_WHAT THE TASK ASKS_
Range to repeat from the listing below: the line containing "The image size is (768, 500)." down to the line containing "to campus adidas", both included. Copy it exactly, pictures excluded, and add nothing else.

_PROVIDED INFORMATION_
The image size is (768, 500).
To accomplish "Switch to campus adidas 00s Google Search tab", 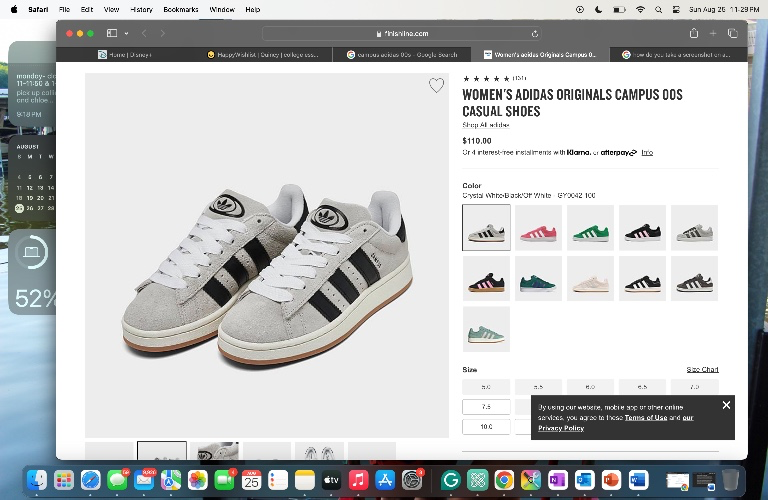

==

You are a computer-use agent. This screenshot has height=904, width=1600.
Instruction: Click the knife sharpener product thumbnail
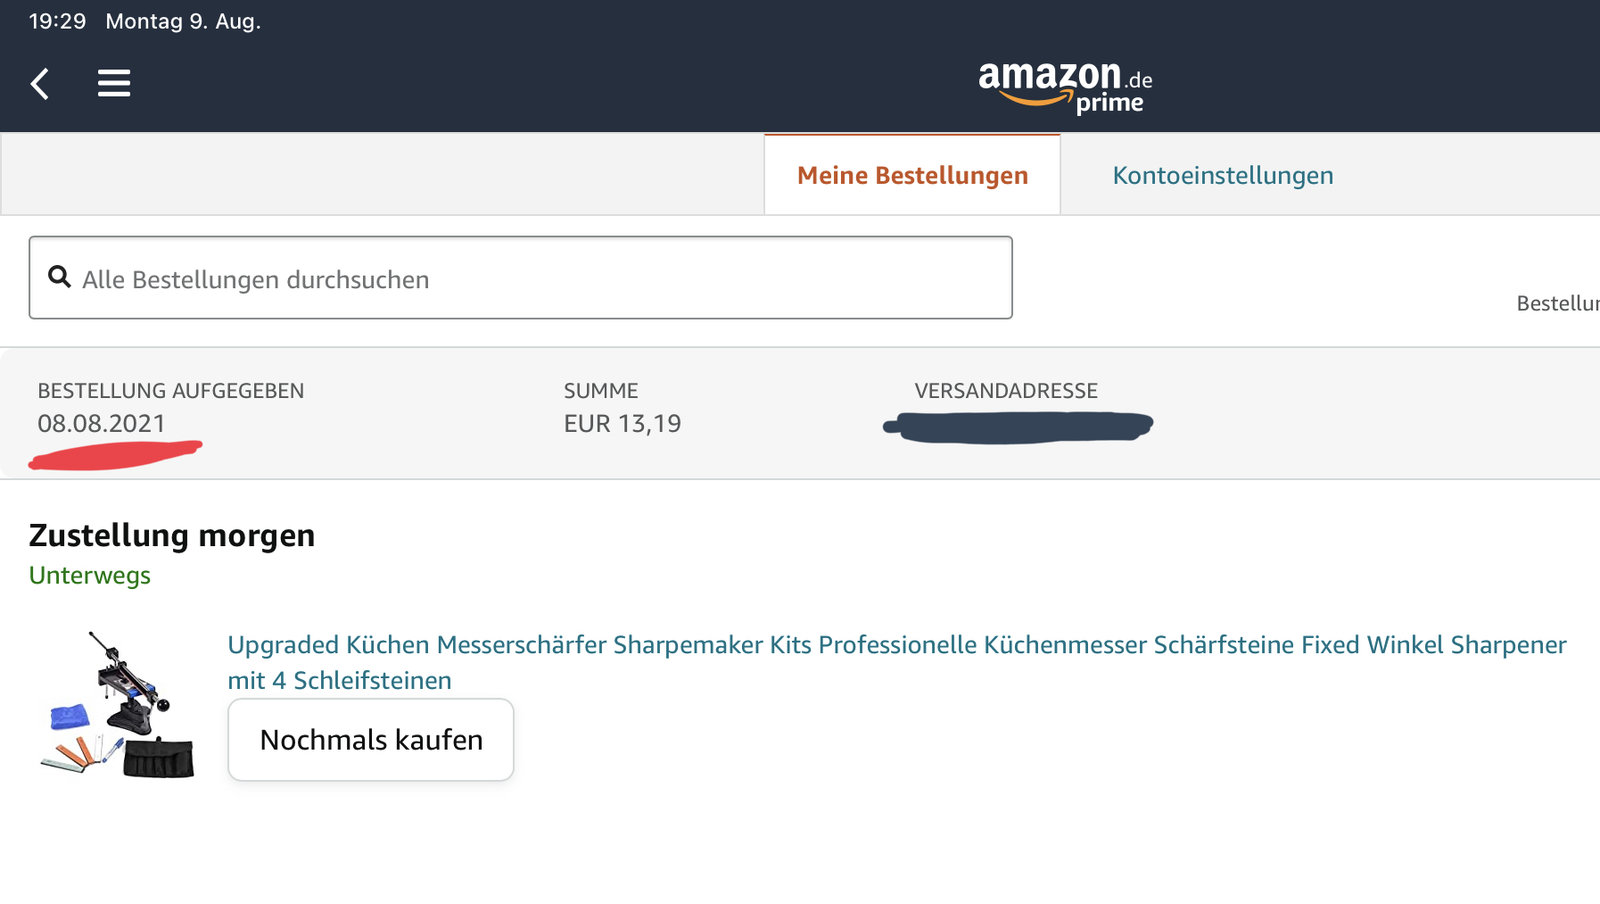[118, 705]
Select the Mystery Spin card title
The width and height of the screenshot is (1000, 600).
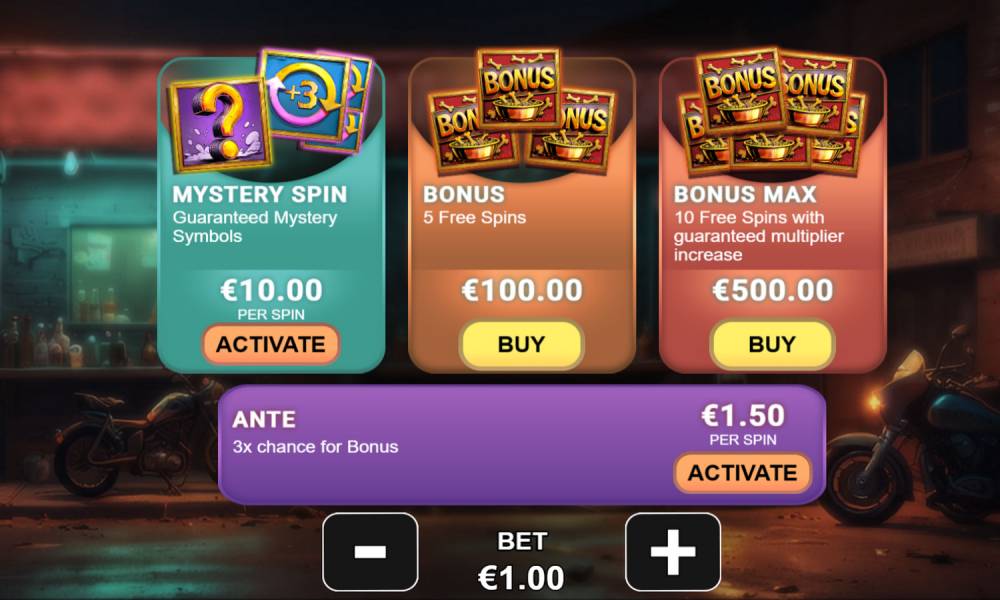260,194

_RESULT FOR THIS EXERCISE_
The image size is (768, 500).
To accomplish "Switch to campus adidas 00s Google Search tab", 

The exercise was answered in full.